• [What you have to do]: Every record should be written out exactly, with the pictures left out.
───── Source data
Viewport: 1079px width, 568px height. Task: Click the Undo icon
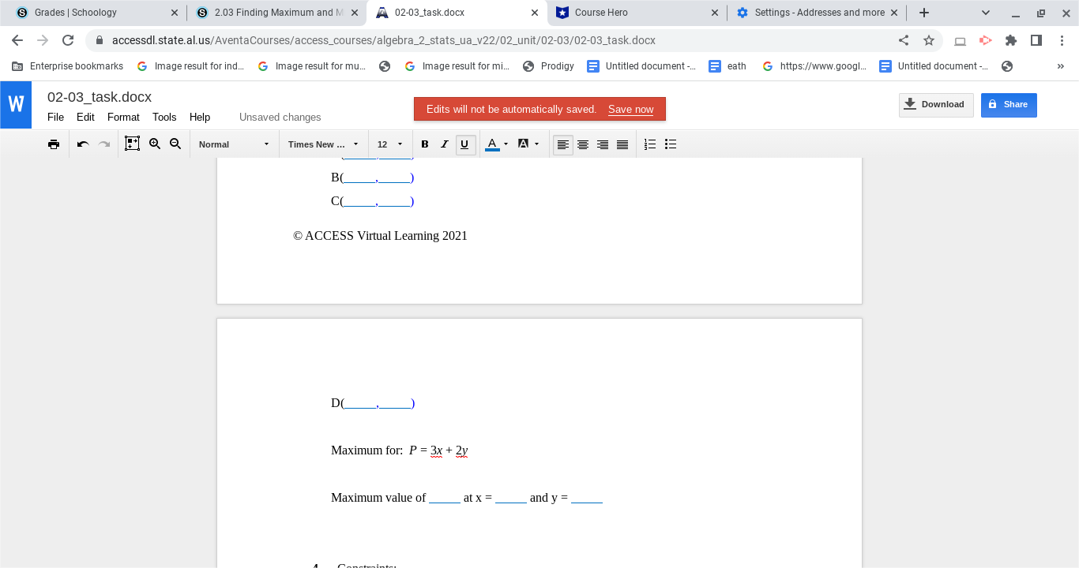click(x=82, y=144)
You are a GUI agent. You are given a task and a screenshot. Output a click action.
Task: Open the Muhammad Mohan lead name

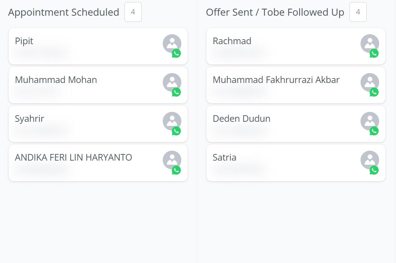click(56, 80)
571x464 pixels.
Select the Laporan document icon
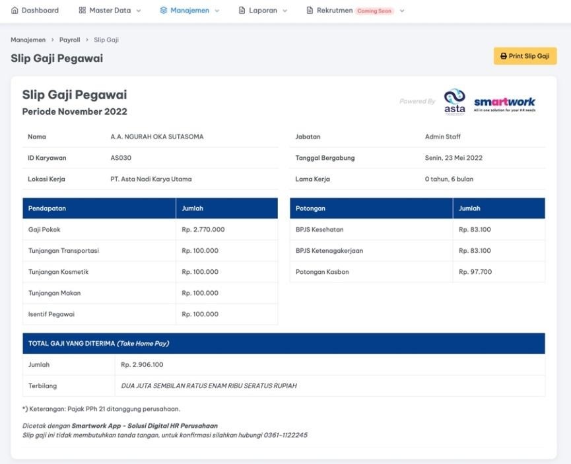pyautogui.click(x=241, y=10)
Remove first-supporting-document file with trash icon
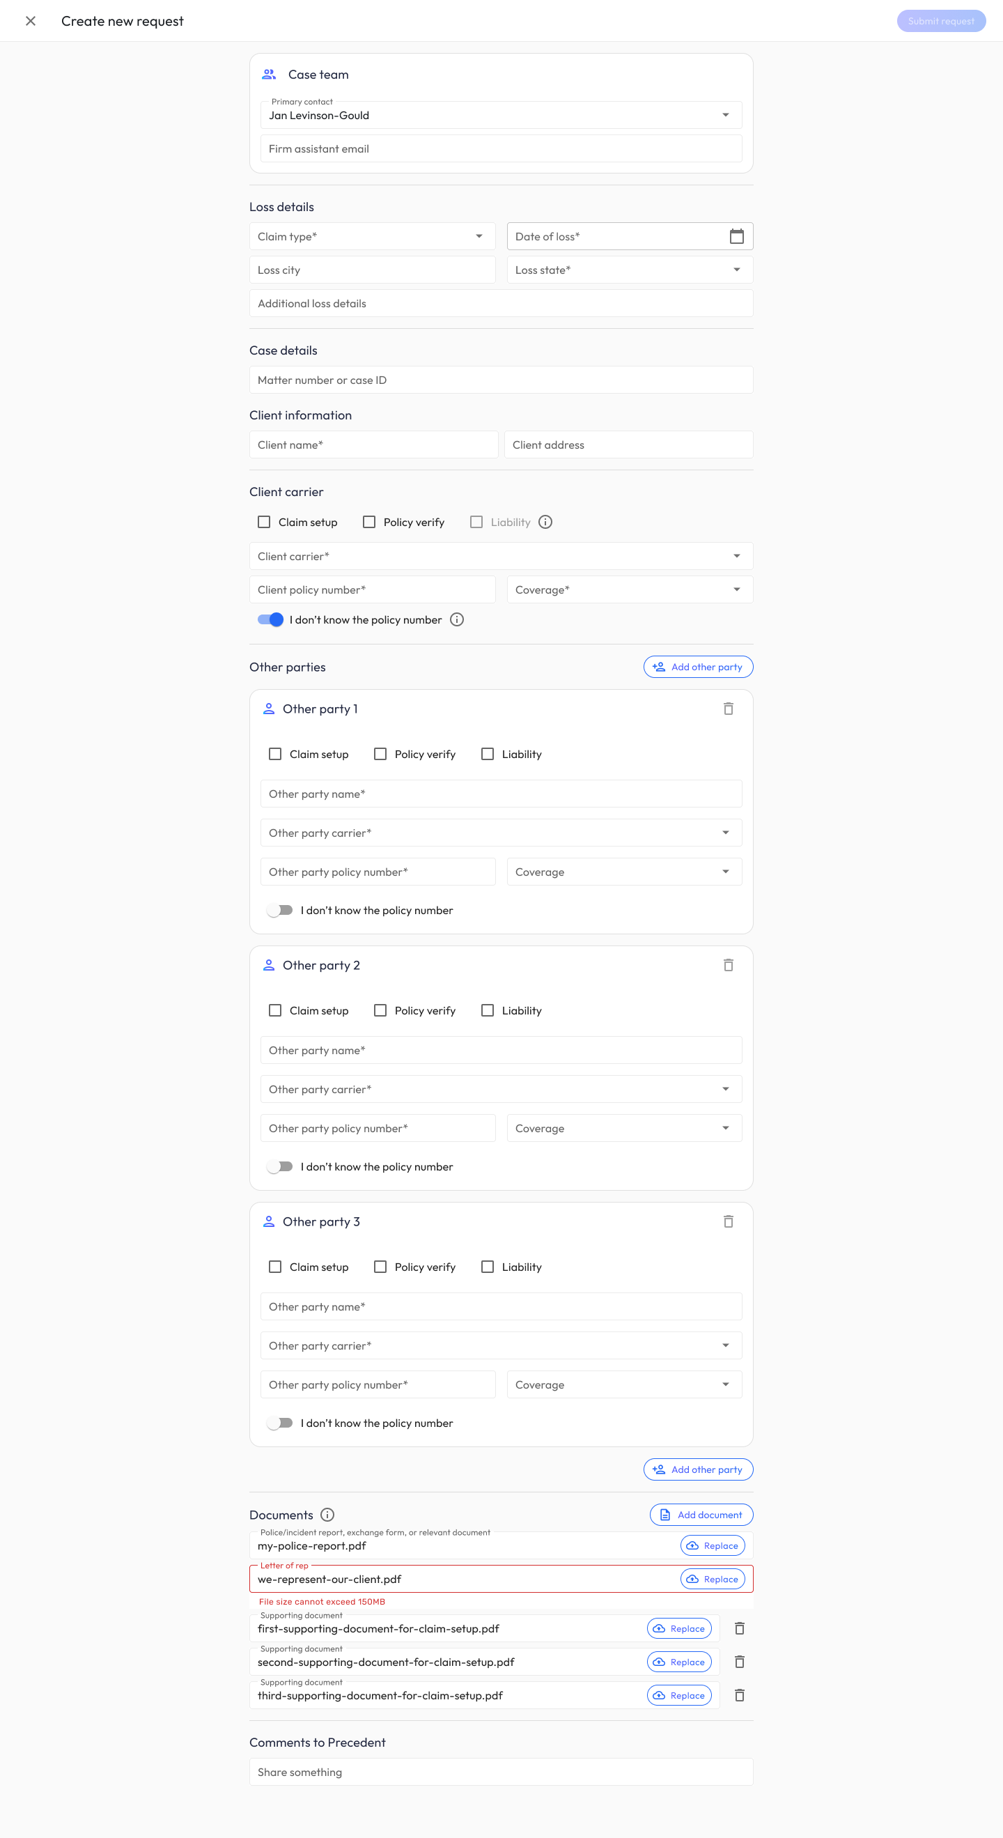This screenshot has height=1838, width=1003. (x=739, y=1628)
──────────
• [Response to this task]:
Viewport: 1079px width, 568px height. Task: Click the Undo icon
click(x=82, y=144)
You are a GUI agent. You are given a task and a screenshot. Output a click action.
Task: Open the Muhammad Mohan lead name

click(56, 80)
571x464 pixels.
Select the Laporan document icon
pyautogui.click(x=241, y=10)
Remove first-supporting-document file with trash icon
This screenshot has height=1838, width=1003. (x=739, y=1628)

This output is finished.